■ **Data section**:

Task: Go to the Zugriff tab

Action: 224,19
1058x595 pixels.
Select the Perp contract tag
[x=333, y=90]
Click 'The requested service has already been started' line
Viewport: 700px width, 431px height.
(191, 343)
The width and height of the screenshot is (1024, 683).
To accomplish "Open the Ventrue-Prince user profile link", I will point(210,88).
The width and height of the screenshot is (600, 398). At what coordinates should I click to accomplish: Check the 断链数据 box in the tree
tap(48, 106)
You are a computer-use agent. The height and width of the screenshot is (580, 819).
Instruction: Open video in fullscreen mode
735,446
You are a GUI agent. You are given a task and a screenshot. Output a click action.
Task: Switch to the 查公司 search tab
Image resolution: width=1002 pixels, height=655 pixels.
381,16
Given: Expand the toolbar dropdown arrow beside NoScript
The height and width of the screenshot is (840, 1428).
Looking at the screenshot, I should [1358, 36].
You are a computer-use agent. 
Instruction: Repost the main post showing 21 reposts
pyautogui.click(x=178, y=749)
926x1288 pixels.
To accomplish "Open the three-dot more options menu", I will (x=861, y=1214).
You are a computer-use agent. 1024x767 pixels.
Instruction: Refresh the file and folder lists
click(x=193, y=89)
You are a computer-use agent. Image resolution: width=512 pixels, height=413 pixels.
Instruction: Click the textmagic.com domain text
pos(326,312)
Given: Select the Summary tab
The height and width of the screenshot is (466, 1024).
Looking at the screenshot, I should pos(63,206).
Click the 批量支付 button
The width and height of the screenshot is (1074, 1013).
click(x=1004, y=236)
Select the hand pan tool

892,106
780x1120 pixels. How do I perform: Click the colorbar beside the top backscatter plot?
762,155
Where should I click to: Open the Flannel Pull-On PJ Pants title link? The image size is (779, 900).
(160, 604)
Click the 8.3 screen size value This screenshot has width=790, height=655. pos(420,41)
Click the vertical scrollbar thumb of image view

■ **Exercise description**:
Quote all of the entries exactly as they appear.

■ **Response to this exercise**:
Task: Go to the Zugriff tab

Action: 224,19
1058x595 pixels.
Select the Perp contract tag
[x=333, y=90]
Click 'The requested service has already been started' line
Viewport: 700px width, 431px height.
(191, 343)
The width and height of the screenshot is (1024, 683).
To accomplish "Open the Ventrue-Prince user profile link", I will point(210,88).
The width and height of the screenshot is (600, 398). At what coordinates should I click to accomplish: Check the 断链数据 box in the tree
tap(48, 106)
You are a computer-use agent. The height and width of the screenshot is (580, 819).
Instruction: Open video in fullscreen mode
735,446
You are a GUI agent. You are given a task and a screenshot. Output a click action.
Task: Switch to the 查公司 search tab
Image resolution: width=1002 pixels, height=655 pixels.
381,16
Given: Expand the toolbar dropdown arrow beside NoScript
The height and width of the screenshot is (840, 1428).
Looking at the screenshot, I should [1358, 36].
You are a computer-use agent. 
Instruction: Repost the main post showing 21 reposts
pyautogui.click(x=178, y=749)
926x1288 pixels.
To accomplish "Open the three-dot more options menu", I will (x=861, y=1214).
You are a computer-use agent. 1024x767 pixels.
Instruction: Refresh the file and folder lists
click(x=193, y=89)
You are a computer-use agent. Image resolution: width=512 pixels, height=413 pixels.
Instruction: Click the textmagic.com domain text
pos(326,312)
Given: Select the Summary tab
The height and width of the screenshot is (466, 1024).
Looking at the screenshot, I should pos(63,206).
Click the 批量支付 button
The width and height of the screenshot is (1074, 1013).
click(x=1004, y=236)
Select the hand pan tool

892,106
780x1120 pixels. How do I perform: Click the colorbar beside the top backscatter plot?
762,155
Where should I click to: Open the Flannel Pull-On PJ Pants title link? The image size is (779, 900).
(160, 604)
Click the 8.3 screen size value This screenshot has width=790, height=655. pos(420,41)
Click the vertical scrollbar thumb of image view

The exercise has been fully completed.